#### Task to complete:
Every line in the data below that has the word "crest" should be returned.

***

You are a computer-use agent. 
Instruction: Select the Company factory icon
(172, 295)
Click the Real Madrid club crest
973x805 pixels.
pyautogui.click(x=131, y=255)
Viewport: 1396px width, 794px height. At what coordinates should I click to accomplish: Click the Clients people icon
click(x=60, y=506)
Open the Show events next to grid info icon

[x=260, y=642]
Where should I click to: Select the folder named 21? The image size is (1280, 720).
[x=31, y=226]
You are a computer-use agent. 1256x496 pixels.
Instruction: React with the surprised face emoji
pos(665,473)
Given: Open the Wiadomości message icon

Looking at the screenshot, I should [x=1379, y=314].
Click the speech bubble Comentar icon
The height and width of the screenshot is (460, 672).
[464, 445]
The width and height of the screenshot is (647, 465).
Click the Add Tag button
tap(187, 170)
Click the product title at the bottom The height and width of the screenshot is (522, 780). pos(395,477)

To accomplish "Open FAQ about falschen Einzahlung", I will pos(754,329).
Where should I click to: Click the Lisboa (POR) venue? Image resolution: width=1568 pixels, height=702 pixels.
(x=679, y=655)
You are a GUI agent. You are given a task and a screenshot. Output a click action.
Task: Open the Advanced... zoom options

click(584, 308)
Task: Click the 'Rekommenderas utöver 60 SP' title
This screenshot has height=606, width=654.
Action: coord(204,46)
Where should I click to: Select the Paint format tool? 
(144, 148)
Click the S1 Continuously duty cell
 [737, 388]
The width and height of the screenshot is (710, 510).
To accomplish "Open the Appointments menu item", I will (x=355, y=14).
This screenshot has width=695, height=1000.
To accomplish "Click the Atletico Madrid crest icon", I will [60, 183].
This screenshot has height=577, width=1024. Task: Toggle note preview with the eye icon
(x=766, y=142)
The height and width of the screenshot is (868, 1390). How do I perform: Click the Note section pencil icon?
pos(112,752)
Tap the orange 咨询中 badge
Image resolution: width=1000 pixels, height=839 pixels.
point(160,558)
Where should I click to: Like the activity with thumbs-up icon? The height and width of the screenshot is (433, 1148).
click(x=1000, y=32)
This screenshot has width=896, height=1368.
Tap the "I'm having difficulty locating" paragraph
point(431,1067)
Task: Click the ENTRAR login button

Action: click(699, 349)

***

#### Answer box:
Click the Real Madrid club crest
To accomplish "Click the Atletico Madrid crest icon", I will [60, 183].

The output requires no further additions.